Pre-Integrated Skin Shader for Unity3D

Penner’s Work

I’ve been working on cobbling together Eric Penner‘s Pre-Integrated Skin Shading to Unity3D for a while. I’ve been adjusting it a little to fit in with Unity3D and generally tweak it to my liking. It’s probably strayed a fair bit from being optimised or realistic but here’s the code for it and some sample shots.

In Action

(Clicky for bigger).
Example of skin shader in Unity3D.

The Textures

Download the BRDF Lookup texture it wants here.

I generated it via Jon Moore,‘s code, which he wrote after trying the same shader technique. You can find the code here.

Set the Wrap Mode to Clamp inside of Unity. If you’re using linear lighting, it’s important you set this to “Bypass sRGB Sampling” within Unity (set Texture Type to Advanced to expose the option) otherwise it’ll appear to be lit differently to other materials.

The Code

Shader "Custom/Skin Shader" {
  Properties {
		_Color ("Main Color", Color) = (1,1,1,1)

**GIVEN INFORMATION**

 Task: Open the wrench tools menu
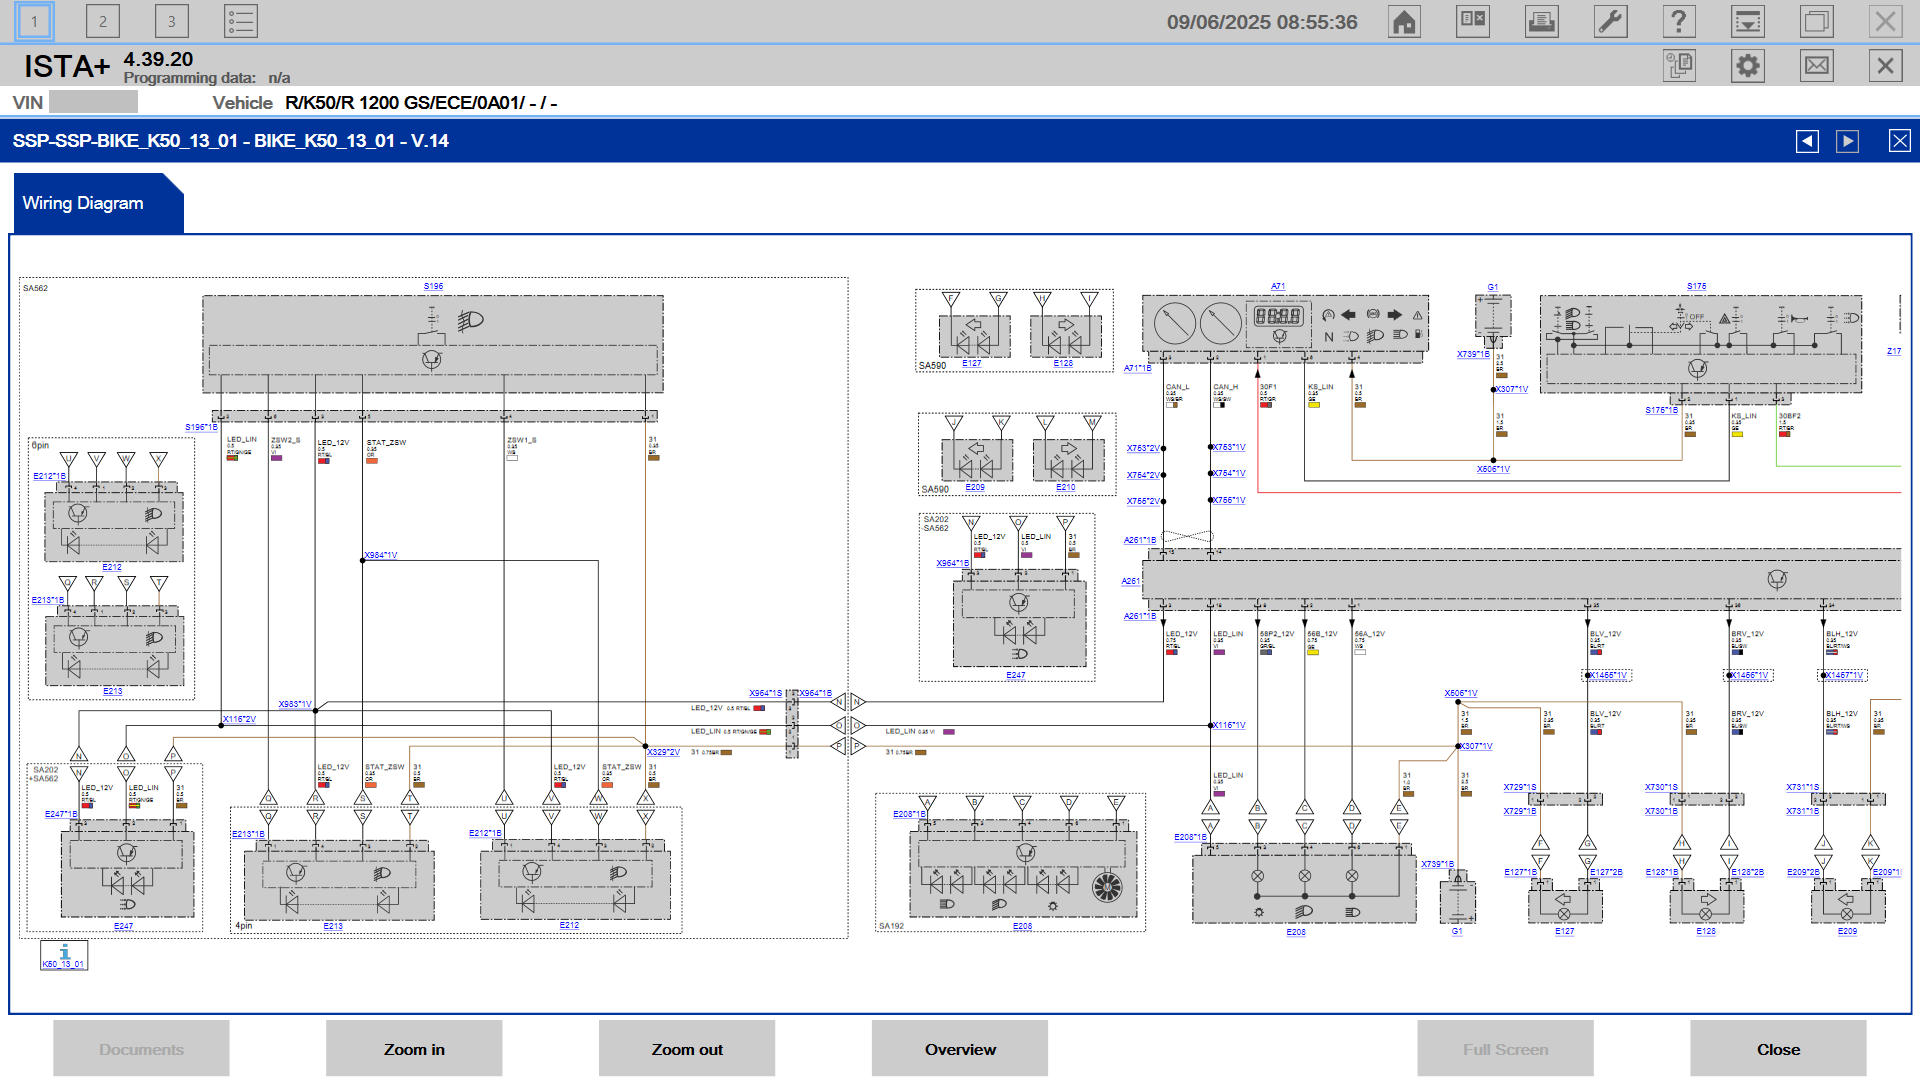[x=1610, y=21]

**TASKS TO COMPLETE**
1. Translate this sentence from the skin shader page into Spanish: "Set the Wrap Mode to Clamp inside of Unity."
2. Resume the skin shader page right after its last line.

**RESPONSES BY TASK**
1. Establece el Wrap Mode en Clamp dentro de Unity.

2.
		_MainTex ("Diffuse (RGB)", 2D) = "white" {}
		_SpecularTex ("Specular (R) Gloss (G) SSS Mask (B)", 2D) = "yellow" {}
		_BumpMap ("Normal (Normal)", 2D) = "bump" {}
		// BRDF Lookup texture, light direction on x and curvature on y.
		_BRDFTex ("BRDF Lookup (RGB)", 2D) = "gray" {}
		// Curvature scale. Multiplier for the curvature - best to keep this very low - between 0.02 and 0.002.
		_CurvatureScale ("Curvature Scale", Float) = 0.005
		// Controller for fresnel specular mask. For skin, 0.028 if in linear mode, 0.2 for gamma mode.
		_Fresnel ("Fresnel Value", Float) = 0.2
		// Which mip-map to use when calculating curvature. Best to keep this between 1 and 2.
		_BumpBias ("Normal Map Blur Bias", Float) = 1.5
	}
 
	SubShader{
		Tags { "Queue" = "Geometry" "RenderType" = "Opaque" }
 
		CGPROGRAM
 
			#pragma surface surf SkinShader fullforwardshadows
			#pragma target 3.0
			// Bit complex for non-desktop.
			#pragma only_renderers d3d9 d3d11 opengl
			// Required for tex2Dlod function.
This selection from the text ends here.